Phoenixing is the term given to the practice – which can be done legally – of winding down a firm that has complaints against it at the Financial Ombudsman Service or Financial Services Compensation Scheme, or letting it fail, but then continuing to practise as an adviser under another brand.

Firms that fall into the FSCS are only declared in default by the lifeboat fund when they have a proven case against them for something like unsuitable advice, where it is judged that the claimant would win a civil case against them, as opposed to those which fold in order to retire or merge, for example.

The bill for compensation for failed firms falls on the FSCS – and therefore all advisers – to meet after it is proved that investors have a valid claim against the firm, and that firm would not be able to pay it.

Money Marketing understands that the FSCS is currently conducting research for an internal paper on the issue of phoenixing. The briefing may not be published externally for some time, but will help inform any action the FSCS could take in stopping directors at firms that collapse dodging their liabilities, and how to stop them getting back into the industry and potentially doing the same again.

But will the FSCS’s work, as well as a host of developments at the FCA, finally be enough to make sure sharp operators are not allowed back into the advice market?

Steps in the right direction

The FSCS may pick up the tab for repeated failures, but it is the job of the FCA to ensure that only appropriate individuals are given the regulatory permissions to conduct business.

FCA supervisory teams may already have some firms on their radar, as may the FSCS. The two organisations work together under a memorandum of understanding to share information which is reviewed annually.

FCA chief: Phoenixing is ‘unacceptable’

A similar deal struck between the FCA and Insolvency Service in May will see the pair share more information, so each can notify the other with background information on directors at companies that have closed down, when they may be the subject of an investigation, disqualifications or likely in breach of any minimum standards.

The Senior Managers and Certification Regime has also been touted by the FCA as a way to trace poor practice back to the individuals that deserve to be called up for it, making it harder for them to phoenix.

Advice market veterans such as SimplyBiz’s Ken Davy agree that, when each individual director has their responsibilities mapped out and assessed, it will be easier for the profession to weed out the particularly bad individuals within a firm for targeted action or suspension, stopping those actually responsible for poor practice from phoenixing.

This may be a more precise approach to sort those who are moving firm in order to avoid responsibility, and those who have simply started up elsewhere because their previous venture was not commercially viable, or they wanted to branch out into a different specialism.

Ken Davy: Senior Managers Regime will put an end to reckless advisers

The FCA is currently formalising whistleblowing procedures to try to make it easier and safer for staff to come forward with information about colleagues so they could be prevented from practising in the future.

However, compliance experts still report some firms deliberately applying for authorisation as soon as they are aware of problems emerging at their firm, because it is harder for the FCA to take away permissions once they have approved someone than to approve them in the first place without firm evidence of misconduct at the point of application.

There are also fears that as professional indemnity cover for higher-risk areas, such as transfers, becomes tighter, more advisers may try to mask their histories by setting up under a different company or in a different part of the market.

As far back as 2009, FSA staff said they were on the lookout for firms who had taken a look at their exposure to potential payment protection insurance complaints and try to leave these behind by phoenixing.

Adviser view

Yvonne Goodwin 
Managing director, Yvonne Goodwin Wealth Management

I suppose it’s immoral, but not illegal, which is the sad thing about it.
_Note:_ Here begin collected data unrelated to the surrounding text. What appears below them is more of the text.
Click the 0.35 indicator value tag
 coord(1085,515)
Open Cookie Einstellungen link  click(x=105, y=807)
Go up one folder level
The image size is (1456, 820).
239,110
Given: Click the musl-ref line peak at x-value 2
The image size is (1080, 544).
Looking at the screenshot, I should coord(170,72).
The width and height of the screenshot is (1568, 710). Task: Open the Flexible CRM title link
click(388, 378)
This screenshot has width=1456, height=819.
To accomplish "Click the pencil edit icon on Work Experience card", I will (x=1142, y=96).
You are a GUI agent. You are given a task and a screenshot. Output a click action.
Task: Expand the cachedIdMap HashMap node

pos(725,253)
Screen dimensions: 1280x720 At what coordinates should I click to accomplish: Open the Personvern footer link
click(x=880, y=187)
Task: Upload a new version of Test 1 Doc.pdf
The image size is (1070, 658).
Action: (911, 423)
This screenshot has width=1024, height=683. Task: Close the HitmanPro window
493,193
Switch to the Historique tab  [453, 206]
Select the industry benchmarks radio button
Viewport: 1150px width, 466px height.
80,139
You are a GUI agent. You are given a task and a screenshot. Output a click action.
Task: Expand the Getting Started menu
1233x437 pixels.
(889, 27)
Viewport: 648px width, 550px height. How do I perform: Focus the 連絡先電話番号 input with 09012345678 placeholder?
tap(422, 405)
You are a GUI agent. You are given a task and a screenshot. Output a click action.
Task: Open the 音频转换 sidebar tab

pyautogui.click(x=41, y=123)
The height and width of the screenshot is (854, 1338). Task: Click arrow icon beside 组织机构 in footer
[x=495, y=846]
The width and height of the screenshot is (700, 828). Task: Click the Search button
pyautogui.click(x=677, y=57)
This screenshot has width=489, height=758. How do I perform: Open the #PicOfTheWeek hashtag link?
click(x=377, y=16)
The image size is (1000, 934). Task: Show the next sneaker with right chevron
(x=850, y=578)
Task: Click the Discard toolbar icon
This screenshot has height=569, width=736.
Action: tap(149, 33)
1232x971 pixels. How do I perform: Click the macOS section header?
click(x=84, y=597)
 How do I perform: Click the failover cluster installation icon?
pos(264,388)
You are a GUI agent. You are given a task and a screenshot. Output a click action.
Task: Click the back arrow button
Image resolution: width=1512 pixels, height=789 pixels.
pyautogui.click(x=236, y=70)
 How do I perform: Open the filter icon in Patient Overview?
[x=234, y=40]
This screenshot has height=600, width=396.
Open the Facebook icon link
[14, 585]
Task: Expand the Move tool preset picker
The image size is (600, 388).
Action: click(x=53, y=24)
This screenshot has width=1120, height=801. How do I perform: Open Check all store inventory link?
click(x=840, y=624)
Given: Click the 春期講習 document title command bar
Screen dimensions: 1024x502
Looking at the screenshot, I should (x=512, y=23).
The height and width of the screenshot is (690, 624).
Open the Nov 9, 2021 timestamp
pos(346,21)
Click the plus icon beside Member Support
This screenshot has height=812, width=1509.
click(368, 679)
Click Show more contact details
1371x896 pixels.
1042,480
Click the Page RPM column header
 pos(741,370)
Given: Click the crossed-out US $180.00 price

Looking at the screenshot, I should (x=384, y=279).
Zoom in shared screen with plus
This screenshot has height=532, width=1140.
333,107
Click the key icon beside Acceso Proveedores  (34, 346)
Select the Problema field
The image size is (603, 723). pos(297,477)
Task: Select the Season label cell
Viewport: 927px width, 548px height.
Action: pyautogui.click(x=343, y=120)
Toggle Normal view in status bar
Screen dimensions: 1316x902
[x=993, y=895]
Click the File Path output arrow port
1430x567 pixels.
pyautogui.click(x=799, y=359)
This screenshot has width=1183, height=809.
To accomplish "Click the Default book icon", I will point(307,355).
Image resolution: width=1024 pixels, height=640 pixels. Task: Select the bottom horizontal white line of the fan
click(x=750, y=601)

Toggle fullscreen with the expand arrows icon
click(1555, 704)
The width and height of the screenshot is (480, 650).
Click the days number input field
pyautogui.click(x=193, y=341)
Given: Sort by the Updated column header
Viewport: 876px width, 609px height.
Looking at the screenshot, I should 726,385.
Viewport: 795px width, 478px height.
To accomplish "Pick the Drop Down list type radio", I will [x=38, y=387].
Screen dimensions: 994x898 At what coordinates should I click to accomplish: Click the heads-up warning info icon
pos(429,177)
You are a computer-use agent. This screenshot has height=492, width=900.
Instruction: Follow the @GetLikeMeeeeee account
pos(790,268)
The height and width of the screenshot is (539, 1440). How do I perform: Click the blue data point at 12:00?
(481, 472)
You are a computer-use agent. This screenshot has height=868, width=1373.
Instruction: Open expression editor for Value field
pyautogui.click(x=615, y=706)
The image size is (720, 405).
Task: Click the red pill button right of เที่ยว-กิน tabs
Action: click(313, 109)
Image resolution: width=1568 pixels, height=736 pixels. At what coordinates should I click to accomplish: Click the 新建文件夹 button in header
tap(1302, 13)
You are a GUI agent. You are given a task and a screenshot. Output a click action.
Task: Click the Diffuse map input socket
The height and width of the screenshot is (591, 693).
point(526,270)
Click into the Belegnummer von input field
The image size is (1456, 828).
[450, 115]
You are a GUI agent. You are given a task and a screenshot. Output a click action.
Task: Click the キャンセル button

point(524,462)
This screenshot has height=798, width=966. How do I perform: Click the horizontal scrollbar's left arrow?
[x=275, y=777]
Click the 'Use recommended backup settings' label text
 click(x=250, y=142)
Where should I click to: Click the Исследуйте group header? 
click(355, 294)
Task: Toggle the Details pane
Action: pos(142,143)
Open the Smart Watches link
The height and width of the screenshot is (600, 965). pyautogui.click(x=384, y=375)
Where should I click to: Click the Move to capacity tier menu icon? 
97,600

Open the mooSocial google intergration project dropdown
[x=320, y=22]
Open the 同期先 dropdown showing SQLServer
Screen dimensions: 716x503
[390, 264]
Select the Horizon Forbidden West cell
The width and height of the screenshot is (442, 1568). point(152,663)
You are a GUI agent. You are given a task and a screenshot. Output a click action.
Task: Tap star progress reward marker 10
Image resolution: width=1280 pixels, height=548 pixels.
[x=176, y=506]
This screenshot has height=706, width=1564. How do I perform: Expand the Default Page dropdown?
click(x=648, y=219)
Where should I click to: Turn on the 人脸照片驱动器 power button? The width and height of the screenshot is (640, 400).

It should be. Then again, they would stand up and say they need to earn a living, and this individual might not have been actively involved in whatever caused the previous business to go bust. Legally, how can you not get into bother? But I couldn’t do it. I couldn’t sleep at night.

The big problem is the trust between the clients and the advisers.

Sizing up the issue

According to FSCS data, 91 firms in total have been declared in default and therefore open to compensation claims between the start of the year and the end of July.

There appear to be at least 35 advice firms as part of the list, with many more companies involved in investment-related activity alongside a number of Sipp providers.

Money Marketing research shows that of the 91 firms, 46 still have directors listed as active on the FCA Register. Of those, 28 have at least half of their former directors listed as still active. As a proportion of the overall number of directors, more than 40 per cent appear to still be active.

Four firms have no former regulated individuals listed. One firm’s register entry could not be found.

It is possible that the register entry for some has not updated yet, and while any one individual may not have been to blame for their firm leaving compensation bills with the FSCS, or may have left before problems started, it does suggest that a significant number of directors and advisers at collapsed firms do end up with other jobs within finance and financial advice after the redress has been paid.

Adviser view

Jillian Thomas 
Managing director, Future Life Wealth Management

The cornerstone of the FCA is treating customers fairly. This isn’t treating customers fairly. It falls back on those that are doing the job fairly, paying for the others through fees and ombudsman enquiries.

We have a perception problem because of it. Alarm bells should ring for anyone with big commissions or offshore pension scheme investments. They should’ve been shown the door. The FCA should ask questions, but professional indemnity insurers should too. There has to be more of a way for the FCA to track what the IFA is doing.

The DB dilemma

Darren Reynolds, the director of Active Wealth, one of the advice firms grilled by the FCA and MPs over its role in transfers out of the British Steel Pension Scheme, is currently listed as active on the FCA Register. He has a number of other director roles according to his Companies House records, but because these appear to be in unregulated roles, the permissions do not show on the FCA’s Register record.

Reynolds may not have made it back through the FCA’s authorisation net, and is perfectly entitled to run other non-regulated and regulated companies after Active Wealth – other directors at firms that have been ordered to stop DB transfer advice have chequered employment histories or have set up shop elsewhere.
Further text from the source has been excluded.